Their conclusion reshapes our understanding of the importance of nutrients and their interaction.
Traditionally, investigations of a foodstuff’s implications for human health focus on the content of individual nutrients such as proteins, fats, carbohydrates, etc.
However, newer research shows that the health effects of a food product cannot be determined on the basis on the individual nutrients it contains.
The food must be evaluated as a whole – together with other foods eaten at the same time.
The findings of the 18-member expert panel have been published in The American Journal of Clinical Nutrition.
The panel concluded, among other things, that yoghurt and cheese have a different and more beneficial effect on bone health, body weight, the risk of developing cardiovascular diseases, than would be expected on the basis of their saturated fat and calcium content.
“In contrast to current recommendations that essentially ban full-fat cheese, current research clearly demonstrate important health benefits of cheese for prevention of type 2 diabetes, cardiovascular disease and cancers,” says head of Department of Nutrition, Exercise and Sports at the University of Copenhagen, professor Arne Astrup.
“All the positive effects are due to a complex interaction between beneficial bacteria, minerals and bio-active cheese ingredients.”
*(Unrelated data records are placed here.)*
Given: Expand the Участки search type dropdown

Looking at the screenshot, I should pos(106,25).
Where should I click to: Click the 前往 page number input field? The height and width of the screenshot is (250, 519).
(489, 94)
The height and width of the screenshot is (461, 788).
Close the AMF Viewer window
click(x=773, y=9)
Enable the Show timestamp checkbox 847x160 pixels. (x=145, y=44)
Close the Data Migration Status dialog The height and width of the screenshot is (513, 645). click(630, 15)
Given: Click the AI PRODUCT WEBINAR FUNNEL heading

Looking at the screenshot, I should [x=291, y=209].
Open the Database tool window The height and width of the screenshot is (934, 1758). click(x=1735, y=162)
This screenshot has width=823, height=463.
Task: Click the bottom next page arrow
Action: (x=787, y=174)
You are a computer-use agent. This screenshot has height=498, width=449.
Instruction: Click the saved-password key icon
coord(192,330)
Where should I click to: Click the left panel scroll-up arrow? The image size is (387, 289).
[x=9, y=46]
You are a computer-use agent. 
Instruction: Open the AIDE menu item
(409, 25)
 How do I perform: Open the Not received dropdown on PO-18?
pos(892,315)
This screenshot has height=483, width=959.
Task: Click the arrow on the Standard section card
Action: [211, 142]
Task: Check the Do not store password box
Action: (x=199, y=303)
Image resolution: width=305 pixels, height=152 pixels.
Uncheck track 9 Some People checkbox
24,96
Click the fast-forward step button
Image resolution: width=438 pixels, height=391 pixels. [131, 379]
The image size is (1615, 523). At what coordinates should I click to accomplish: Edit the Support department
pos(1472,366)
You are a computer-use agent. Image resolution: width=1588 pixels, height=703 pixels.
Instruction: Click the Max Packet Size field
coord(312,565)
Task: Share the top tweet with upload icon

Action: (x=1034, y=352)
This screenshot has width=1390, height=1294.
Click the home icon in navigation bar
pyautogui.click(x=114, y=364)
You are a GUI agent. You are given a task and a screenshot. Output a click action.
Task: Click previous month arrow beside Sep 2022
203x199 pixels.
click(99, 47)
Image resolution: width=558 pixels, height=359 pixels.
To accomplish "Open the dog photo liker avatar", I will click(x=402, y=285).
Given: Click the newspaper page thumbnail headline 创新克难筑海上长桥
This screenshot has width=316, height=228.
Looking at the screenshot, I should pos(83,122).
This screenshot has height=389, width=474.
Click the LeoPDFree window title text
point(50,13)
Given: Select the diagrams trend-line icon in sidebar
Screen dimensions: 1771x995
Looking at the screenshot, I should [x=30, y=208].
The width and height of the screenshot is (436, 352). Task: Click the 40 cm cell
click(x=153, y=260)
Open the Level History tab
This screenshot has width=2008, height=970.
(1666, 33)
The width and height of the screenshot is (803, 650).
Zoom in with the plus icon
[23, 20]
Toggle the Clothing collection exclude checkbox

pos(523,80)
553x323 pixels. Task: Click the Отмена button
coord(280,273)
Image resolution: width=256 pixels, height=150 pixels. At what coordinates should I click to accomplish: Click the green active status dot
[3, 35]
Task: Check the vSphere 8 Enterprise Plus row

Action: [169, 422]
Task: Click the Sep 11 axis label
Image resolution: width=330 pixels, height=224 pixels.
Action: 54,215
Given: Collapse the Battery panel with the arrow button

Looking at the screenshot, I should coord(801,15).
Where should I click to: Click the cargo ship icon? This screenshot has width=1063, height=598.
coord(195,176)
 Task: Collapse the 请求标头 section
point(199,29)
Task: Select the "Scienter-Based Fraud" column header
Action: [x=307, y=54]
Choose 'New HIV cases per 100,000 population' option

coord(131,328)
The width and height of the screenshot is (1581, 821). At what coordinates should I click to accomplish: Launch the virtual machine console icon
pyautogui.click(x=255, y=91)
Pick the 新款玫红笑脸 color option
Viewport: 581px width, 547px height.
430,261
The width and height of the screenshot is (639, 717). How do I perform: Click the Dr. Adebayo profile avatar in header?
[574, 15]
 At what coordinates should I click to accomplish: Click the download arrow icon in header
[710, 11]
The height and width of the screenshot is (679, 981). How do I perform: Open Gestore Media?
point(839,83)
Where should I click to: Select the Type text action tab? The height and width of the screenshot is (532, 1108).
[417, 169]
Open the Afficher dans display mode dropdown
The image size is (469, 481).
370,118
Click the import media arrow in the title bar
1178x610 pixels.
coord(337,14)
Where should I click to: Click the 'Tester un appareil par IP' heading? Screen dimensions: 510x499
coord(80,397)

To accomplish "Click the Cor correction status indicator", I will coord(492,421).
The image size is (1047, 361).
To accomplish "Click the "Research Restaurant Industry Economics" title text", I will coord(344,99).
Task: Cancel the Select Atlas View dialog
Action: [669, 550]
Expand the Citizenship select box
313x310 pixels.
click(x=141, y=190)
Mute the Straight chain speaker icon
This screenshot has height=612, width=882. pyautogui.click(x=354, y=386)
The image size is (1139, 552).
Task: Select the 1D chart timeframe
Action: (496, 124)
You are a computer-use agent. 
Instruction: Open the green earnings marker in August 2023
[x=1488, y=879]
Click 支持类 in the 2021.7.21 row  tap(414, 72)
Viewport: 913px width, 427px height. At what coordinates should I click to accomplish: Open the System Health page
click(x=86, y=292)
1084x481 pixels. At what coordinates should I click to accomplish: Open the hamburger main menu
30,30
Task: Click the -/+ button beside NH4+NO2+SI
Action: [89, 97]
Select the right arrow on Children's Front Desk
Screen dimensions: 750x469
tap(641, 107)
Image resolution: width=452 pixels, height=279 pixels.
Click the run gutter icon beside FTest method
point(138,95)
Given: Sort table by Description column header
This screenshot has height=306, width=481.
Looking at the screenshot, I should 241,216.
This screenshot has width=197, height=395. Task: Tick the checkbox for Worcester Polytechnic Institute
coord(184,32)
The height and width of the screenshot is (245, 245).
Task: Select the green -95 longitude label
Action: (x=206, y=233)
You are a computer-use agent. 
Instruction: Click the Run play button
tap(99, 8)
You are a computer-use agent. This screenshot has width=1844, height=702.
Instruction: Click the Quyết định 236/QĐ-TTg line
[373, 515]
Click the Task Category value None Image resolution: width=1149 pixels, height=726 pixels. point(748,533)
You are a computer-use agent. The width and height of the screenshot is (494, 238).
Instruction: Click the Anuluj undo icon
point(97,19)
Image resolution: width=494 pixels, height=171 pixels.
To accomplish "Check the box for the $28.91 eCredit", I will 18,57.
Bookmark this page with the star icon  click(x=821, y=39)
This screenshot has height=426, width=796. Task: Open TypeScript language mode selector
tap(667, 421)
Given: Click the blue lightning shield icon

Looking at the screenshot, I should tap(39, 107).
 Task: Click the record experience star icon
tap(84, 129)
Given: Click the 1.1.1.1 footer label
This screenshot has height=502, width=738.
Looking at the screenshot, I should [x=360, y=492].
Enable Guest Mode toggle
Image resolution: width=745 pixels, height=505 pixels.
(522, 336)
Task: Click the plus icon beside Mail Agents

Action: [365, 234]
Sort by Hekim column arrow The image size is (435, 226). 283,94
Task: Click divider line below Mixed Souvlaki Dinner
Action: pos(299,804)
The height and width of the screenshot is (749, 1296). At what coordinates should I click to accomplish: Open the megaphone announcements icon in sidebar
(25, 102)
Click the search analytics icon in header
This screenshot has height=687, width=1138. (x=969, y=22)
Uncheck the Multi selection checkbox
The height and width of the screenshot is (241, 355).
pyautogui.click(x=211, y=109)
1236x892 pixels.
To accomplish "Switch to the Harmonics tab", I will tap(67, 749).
“More studies are needed, but ultimately it seems that some areas of nutrition science need to be rethought,” says Professor of Food Chain Nutrition Ian Givens at the University of Reading.
“We cannot focus on a nutrient without looking at how it is consumed and what else is eaten at the same time.”
Ultimately the composition of a food can alter the properties of the nutrients contained within it, in ways that cannot be predicted on the basis of an analysis of the individual nutrients.
For example, dairy products such as cheese have a lesser effect on blood cholesterol than would be predicted on the basis of their content of saturated fat.